Tempo di consolidare i cuori
Seminava a larghe mani mio papà Germano, nei campi del Trentino. E se per tracciare i solchi nel terreno aveva bisogno di me, solo lui poteva spargere il seme. Lo faceva con grande solennità, in un gesto quasi liturgico, compenetrato nel suo ruolo di padre, che così compiva la sua funzione di provvedere a noi figli, affidando il seme alla terra. Ebbene, proprio della semina, per un raccolto abbondante, parla con forza poetica papa Francesco nel suo messaggio di Quaresima. E lo fa con la consapevolezza che la semina è un tempo di kairòs, cioè quel momento magico in cui la storia assume una fecondità unica.

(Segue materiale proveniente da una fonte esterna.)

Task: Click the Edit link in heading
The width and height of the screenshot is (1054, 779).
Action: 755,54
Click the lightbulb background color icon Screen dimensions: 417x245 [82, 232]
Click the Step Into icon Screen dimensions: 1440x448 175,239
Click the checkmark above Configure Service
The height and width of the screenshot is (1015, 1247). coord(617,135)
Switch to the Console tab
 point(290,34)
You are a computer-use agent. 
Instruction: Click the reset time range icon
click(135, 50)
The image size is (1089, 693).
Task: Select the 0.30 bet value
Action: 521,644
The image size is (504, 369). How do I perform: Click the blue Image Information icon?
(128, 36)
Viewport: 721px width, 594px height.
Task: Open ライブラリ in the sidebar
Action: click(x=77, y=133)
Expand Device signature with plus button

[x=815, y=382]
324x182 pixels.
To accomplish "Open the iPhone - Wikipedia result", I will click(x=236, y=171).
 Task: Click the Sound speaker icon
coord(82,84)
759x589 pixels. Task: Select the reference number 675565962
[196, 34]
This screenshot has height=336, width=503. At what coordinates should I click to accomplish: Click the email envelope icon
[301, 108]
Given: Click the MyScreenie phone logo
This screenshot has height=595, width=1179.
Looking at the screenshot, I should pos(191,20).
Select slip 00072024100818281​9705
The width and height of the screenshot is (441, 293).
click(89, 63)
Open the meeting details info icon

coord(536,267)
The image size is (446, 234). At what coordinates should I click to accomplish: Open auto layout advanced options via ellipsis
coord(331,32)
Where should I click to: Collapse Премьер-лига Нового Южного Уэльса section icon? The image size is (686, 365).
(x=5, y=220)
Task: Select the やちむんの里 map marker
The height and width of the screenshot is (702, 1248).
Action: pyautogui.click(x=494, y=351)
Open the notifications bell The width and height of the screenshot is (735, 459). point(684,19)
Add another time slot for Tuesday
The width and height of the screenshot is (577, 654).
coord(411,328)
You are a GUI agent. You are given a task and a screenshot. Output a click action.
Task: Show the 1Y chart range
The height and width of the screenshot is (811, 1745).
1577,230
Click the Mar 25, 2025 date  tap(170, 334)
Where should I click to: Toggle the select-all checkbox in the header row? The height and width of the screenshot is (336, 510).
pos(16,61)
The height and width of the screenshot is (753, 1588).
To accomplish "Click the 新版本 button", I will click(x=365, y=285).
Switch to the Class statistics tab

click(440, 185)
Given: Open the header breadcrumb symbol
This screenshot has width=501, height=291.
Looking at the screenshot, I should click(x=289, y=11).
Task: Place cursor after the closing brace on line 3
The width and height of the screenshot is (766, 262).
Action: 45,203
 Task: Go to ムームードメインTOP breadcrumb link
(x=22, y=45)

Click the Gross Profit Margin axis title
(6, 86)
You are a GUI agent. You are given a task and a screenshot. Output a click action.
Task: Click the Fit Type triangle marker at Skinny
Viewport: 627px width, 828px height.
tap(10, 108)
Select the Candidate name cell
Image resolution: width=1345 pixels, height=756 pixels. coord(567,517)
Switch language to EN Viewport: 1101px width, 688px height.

Mi viene in mente il gesto efficacissimo del mio professore di esegesi paolina, quando, per spiegare la storia fatta kairòs dopo la venuta di Cristo, prendeva un foglio bianco, lungo e disteso. Ci chiedeva attenzione e poi, in un attimo, lo rendeva una pallina piccola piccola. E spiegava: «Il tempo senza il Cristo è lungo e vuoto, insignificante. Con il Cristo, invece, il tempo si fa concentrato, una pallina dalla potenza atomica. Dove l’atomo è la sua energia vitale, che si irradia sul Creato e nella storia universale e personale. Con Cristo, hai fatto centro!».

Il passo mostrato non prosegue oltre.